WHAT IS NEEDED
Transcribe the full listing with no word altered.

STUDY MATERIAL
++++++
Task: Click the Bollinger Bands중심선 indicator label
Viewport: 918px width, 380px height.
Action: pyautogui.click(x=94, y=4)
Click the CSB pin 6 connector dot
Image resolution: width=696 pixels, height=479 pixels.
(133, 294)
++++++
TASK RESULT
Task: Click the Bollinger Bands중심선 indicator label
Viewport: 918px width, 380px height.
Action: pyautogui.click(x=94, y=4)
Click the CSB pin 6 connector dot
Image resolution: width=696 pixels, height=479 pixels.
(133, 294)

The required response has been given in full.